Pourra-t-on un jour faire cesser les sorties homophobes de Hanouna ?

logo-Libération

Frantz Durupt

Jeudi, le présentateur de Touche pas à mon poste (TPMP) sur C8 animait en prime-time Radio Baba, une émission reprenant le concept des libres antennes radio. Une séquence est revenue plusieurs fois : une farce consistant à piéger des homosexuels via une fausse annonce passée sur un site de rencontres.

L’homophobie de Hanouna et de ses émissions a déjà été documentée, notamment par l’Association des journalistes lesbiennes, gays, bi et trans (AJLGBT) qui avait relevé, durant un mois, avec quel naturel les remarques homophobes fusaient sur le plateau. Elle avait aussi pointé des remarques racistes et sexistes.

La diffusion de la séquence de jeudi a suscité de nombreuses réactions. «Plusieurs centaines de téléspectateurs» ont ainsi alerté le CSA, a indiqué l’instance. Contacté par l’Express, l’animateur s’est défendu : «Je suis le plus fervent défenseur de l’association le Refuge, dont j’ai défendu la cause depuis le début de la semaine. Il n’y aura jamais aucune séquence homophobe dans l’émission.» Une opération de «pinkwashing» que dénonce Joël Deumier, le président de SOS Homophobie, joint par Libération : «C’est une posture pour se racheter une bonne conscience. Ça n’efface pas du tout les propos qu’il a pu tenir [jeudi] soir et qui sont totalement homophobes.»

C8 fait actuellement l’objet de deux procédures du CSA pouvant mener à des sanctions à la suite de séquences de TPMP. La première, au motif d’«atteinte au respect de la personne humaine», porte sur l’humiliation du chroniqueur Matthieu Delormeau par Hanouna. La seconde sur des agressions sexuelles commises dans l’émission. Ces dossiers sont entre les mains d’un rapporteur indépendant, saisi par le CSA en novembre et dont les conclusions sont toujours attendues six mois plus tard.

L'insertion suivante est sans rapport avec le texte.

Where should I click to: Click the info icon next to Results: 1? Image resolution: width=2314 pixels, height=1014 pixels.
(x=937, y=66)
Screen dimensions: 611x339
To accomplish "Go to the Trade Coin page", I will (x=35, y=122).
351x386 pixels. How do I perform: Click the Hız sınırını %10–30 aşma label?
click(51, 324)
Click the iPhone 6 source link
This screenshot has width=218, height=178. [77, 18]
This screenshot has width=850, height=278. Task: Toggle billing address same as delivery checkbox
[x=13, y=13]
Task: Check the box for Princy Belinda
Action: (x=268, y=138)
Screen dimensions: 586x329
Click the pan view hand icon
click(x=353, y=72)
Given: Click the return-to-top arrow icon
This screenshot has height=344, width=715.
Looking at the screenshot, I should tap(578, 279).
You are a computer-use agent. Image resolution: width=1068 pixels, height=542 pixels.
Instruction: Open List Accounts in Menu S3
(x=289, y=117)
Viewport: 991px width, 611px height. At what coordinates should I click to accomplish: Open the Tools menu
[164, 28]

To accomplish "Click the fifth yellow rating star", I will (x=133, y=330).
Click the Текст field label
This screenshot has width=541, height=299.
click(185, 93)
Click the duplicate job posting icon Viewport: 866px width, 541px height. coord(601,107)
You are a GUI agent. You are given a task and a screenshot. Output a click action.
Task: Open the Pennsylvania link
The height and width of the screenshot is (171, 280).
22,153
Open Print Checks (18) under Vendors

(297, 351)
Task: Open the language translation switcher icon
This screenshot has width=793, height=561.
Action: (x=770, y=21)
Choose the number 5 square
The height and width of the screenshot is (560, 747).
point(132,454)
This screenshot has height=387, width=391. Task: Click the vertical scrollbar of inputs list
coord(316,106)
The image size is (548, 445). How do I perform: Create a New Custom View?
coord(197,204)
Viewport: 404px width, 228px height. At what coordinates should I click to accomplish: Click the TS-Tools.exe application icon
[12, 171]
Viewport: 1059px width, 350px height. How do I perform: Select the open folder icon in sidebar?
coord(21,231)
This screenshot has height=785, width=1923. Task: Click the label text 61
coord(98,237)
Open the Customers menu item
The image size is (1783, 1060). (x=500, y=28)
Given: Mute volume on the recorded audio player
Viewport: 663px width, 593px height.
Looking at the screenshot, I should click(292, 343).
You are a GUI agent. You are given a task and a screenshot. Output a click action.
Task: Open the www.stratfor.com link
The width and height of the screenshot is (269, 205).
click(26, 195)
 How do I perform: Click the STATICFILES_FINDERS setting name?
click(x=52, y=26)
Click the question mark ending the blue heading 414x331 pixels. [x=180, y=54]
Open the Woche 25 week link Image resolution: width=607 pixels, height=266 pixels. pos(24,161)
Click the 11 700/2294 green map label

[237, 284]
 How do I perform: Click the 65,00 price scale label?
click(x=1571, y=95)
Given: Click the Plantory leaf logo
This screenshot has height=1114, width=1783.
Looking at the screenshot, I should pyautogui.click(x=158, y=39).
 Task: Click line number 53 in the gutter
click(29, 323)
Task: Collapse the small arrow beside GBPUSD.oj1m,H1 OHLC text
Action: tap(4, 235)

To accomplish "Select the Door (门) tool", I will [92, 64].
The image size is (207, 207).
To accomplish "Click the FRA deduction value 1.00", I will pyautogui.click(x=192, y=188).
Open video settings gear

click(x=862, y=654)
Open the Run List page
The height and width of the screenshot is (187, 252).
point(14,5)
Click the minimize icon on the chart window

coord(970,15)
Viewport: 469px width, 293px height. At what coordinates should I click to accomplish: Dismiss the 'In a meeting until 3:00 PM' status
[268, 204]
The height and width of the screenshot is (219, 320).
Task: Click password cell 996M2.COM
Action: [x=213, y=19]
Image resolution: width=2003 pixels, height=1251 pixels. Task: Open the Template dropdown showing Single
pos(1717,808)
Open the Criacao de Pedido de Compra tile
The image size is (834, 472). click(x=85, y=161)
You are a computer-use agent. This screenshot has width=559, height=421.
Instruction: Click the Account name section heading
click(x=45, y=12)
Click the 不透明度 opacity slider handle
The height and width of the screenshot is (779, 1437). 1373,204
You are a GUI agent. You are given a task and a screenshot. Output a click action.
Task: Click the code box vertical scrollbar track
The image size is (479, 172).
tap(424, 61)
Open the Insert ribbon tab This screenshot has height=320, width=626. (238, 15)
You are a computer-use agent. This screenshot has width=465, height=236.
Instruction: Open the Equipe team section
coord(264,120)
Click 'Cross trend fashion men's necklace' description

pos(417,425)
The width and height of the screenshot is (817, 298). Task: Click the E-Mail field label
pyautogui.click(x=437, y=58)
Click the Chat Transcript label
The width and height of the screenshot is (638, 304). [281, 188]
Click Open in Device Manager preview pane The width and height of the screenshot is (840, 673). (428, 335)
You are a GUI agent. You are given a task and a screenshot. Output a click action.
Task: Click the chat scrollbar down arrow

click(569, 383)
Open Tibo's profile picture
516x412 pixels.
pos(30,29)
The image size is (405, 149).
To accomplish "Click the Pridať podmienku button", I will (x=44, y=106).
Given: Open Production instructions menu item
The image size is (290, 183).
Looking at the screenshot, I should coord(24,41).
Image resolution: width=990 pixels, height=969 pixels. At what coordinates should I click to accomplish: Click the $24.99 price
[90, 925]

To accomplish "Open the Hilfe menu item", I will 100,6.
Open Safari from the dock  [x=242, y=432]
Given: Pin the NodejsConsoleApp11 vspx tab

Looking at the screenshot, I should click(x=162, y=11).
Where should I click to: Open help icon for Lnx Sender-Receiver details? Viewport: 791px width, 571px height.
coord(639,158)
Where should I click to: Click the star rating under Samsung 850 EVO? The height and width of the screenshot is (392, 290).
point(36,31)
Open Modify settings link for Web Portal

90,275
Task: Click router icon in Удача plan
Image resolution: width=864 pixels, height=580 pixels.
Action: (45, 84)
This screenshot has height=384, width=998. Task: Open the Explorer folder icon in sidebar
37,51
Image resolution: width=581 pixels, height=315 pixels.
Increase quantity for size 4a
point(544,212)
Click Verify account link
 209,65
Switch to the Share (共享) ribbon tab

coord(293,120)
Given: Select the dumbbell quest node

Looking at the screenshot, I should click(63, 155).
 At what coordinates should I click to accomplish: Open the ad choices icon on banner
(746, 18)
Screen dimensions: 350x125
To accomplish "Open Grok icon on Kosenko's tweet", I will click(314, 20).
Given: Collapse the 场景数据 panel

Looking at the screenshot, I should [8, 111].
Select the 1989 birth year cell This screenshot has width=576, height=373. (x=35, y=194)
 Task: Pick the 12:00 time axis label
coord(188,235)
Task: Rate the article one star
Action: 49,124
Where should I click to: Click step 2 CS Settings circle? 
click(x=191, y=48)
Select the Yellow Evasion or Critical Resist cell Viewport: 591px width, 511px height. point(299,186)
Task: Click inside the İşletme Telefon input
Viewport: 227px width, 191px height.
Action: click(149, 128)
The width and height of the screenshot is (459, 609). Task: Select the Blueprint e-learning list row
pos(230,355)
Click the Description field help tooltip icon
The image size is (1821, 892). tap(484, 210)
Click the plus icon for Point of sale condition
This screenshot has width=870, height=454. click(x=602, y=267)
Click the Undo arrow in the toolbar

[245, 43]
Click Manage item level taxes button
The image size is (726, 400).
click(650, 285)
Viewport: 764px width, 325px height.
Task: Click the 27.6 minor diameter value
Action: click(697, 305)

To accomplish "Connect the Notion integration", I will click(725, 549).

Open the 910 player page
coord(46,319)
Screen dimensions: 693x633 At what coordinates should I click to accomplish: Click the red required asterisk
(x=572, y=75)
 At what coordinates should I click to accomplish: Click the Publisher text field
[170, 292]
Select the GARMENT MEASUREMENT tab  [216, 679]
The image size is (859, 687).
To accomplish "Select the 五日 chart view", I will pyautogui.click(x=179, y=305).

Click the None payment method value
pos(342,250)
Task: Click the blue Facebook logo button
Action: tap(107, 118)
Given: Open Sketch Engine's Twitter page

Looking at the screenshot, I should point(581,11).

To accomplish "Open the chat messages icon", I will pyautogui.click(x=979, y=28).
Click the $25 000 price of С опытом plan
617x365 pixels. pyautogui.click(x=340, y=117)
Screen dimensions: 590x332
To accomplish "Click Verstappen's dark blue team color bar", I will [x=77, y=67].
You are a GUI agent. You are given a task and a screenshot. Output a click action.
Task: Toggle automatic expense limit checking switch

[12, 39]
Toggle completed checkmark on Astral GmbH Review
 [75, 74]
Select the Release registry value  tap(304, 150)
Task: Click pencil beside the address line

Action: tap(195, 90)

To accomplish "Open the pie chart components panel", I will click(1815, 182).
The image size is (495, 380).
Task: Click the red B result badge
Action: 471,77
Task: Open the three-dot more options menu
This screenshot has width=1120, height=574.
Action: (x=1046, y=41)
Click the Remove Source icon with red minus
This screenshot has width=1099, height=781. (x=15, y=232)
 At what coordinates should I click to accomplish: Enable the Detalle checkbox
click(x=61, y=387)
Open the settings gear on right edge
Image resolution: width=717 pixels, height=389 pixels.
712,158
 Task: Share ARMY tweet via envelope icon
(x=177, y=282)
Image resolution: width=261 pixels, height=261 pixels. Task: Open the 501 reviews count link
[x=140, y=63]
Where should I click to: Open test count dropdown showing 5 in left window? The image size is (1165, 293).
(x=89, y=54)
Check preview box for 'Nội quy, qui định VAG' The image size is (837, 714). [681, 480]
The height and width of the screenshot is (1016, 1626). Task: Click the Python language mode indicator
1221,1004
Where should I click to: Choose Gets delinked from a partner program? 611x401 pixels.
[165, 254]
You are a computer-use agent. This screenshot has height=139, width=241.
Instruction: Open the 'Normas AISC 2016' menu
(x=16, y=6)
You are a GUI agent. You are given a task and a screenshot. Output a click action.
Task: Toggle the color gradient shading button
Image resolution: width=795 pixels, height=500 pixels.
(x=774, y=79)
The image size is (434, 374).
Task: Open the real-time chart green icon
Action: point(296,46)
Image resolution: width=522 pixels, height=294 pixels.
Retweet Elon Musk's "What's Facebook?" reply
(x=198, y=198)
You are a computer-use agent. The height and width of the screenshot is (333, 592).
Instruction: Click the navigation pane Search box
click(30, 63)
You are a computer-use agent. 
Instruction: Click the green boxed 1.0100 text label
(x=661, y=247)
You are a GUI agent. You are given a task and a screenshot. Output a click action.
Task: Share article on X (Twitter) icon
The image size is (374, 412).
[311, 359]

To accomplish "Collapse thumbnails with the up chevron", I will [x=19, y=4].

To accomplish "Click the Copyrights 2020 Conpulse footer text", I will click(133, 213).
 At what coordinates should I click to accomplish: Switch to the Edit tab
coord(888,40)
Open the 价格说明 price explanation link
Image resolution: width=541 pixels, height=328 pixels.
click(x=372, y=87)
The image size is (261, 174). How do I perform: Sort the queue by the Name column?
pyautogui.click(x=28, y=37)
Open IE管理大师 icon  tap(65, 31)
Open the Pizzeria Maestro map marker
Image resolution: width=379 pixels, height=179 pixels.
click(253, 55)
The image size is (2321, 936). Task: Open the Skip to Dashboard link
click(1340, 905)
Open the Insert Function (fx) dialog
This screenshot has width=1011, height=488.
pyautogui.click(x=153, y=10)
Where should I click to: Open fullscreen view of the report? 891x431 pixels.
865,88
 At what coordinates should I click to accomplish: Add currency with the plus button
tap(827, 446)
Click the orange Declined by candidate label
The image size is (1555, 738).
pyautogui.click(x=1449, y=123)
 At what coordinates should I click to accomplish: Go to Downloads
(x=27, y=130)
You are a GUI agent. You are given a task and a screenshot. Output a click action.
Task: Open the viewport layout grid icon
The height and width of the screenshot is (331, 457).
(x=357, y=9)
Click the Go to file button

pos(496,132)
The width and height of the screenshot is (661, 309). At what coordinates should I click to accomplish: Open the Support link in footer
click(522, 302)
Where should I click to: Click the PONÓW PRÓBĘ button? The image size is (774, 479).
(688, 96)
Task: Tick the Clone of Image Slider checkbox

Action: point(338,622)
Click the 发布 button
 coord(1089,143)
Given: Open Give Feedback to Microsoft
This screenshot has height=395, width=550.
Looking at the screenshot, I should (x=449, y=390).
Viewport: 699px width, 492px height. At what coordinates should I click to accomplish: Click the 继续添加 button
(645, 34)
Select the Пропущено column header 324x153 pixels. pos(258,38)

Au-delà de l’instance, existe-t-il d’autres moyens légaux d’agir ? Pour l’avocate et conseillère EE-LV de Paris Caroline Mécary, «la question est toujours de savoir ce qui dépasse ou pas la liberté d’expression». Selon elle, il serait envisageable que des associations lancent des poursuites pour «provocation à la haine en raison de l’orientation sexuelle». Le Refuge indique pour sa part que son avocat va vérifier «si des poursuites sont susceptibles d’être engagées». L’hypothèse est aussi sur la table chez SOS Homophobie, indique Joël Deumier, dubitatif : «C’est difficile, encore aujourd’hui, de faire prévaloir le caractère homophobe d’un propos sur le principe de la liberté d’expression.» Quant au fait qu’une des victimes a donné son nom sans savoir qu’elle était à la télé, «il n’y a que la personne qui peut agir pour atteinte à la vie privée», note Mécary.

Yohann Roszéwitch, de la Délégation interministérielle à la lutte contre le racisme, l’antisémitisme et la haine anti-LGBT, indique que les moyens juridiques vont être étudiés. Elle peut faire un signalement au CSA, mais aussi au procureur de la République, lequel peut engager des poursuites. Contactée par Libé, la chaîne C8 a indiqué que l’animateur serait au téléphone dans l’émission de vendredi avec Joël Deumier, et qu’il devrait également faire intervenir une victime du canular.